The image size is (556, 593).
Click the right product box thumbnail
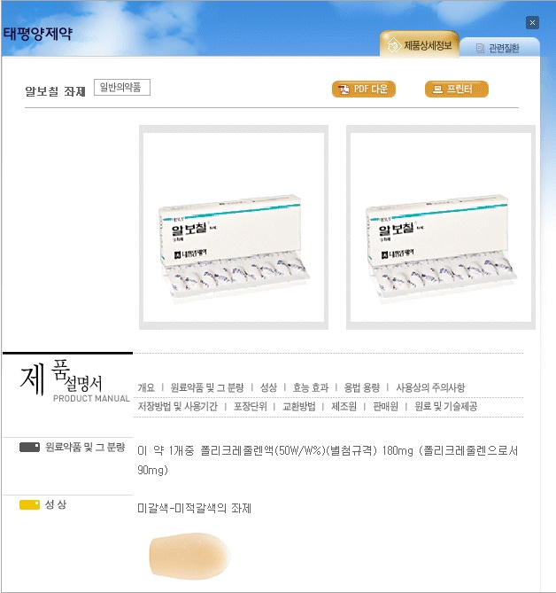[x=440, y=227]
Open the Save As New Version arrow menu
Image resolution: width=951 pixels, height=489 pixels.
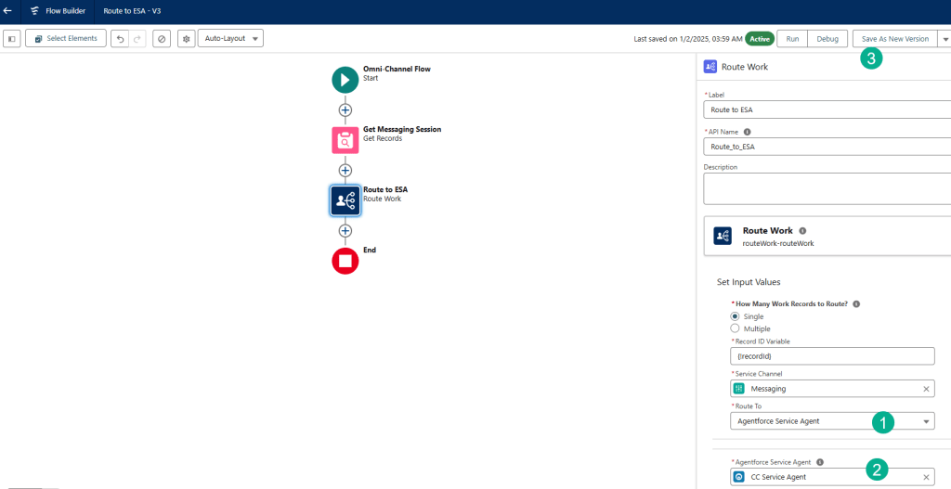pos(944,39)
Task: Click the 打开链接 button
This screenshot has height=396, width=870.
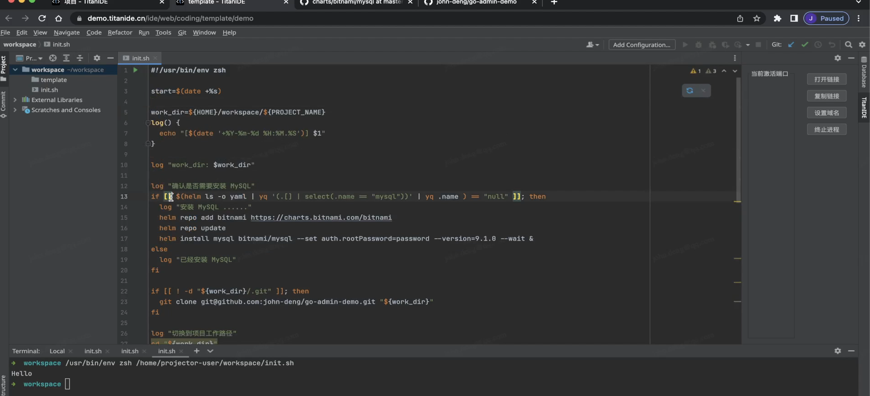Action: [x=826, y=79]
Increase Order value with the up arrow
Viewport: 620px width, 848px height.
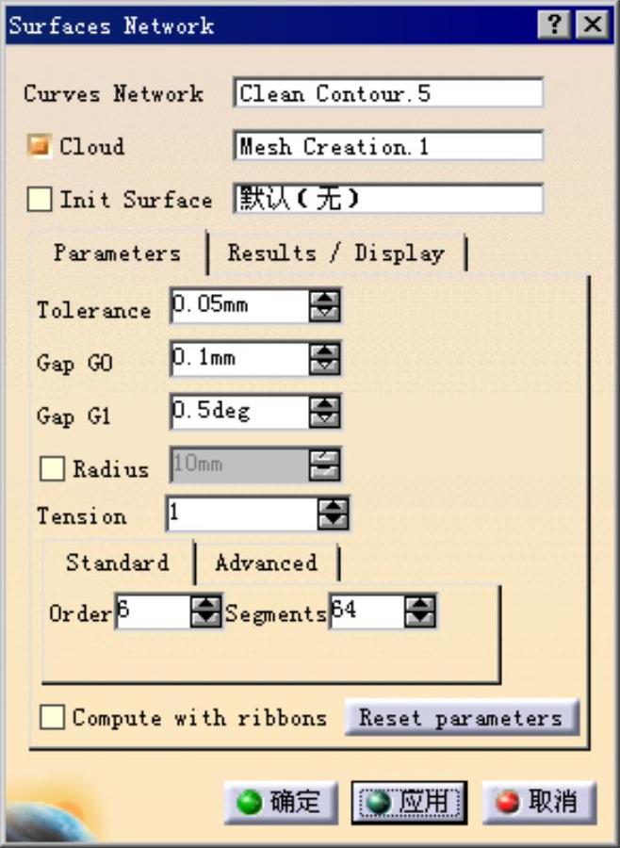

========================================

Activity: Nothing should appear in the answer except the lines from the one containing "Click the right product box thumbnail" through the last line of the listing, given again exactly and with no pictures.

Response to the task:
Click the right product box thumbnail
[x=440, y=227]
Open the Save As New Version arrow menu
Image resolution: width=951 pixels, height=489 pixels.
pos(944,39)
Task: Click the 打开链接 button
This screenshot has height=396, width=870.
Action: [x=826, y=79]
Increase Order value with the up arrow
Viewport: 620px width, 848px height.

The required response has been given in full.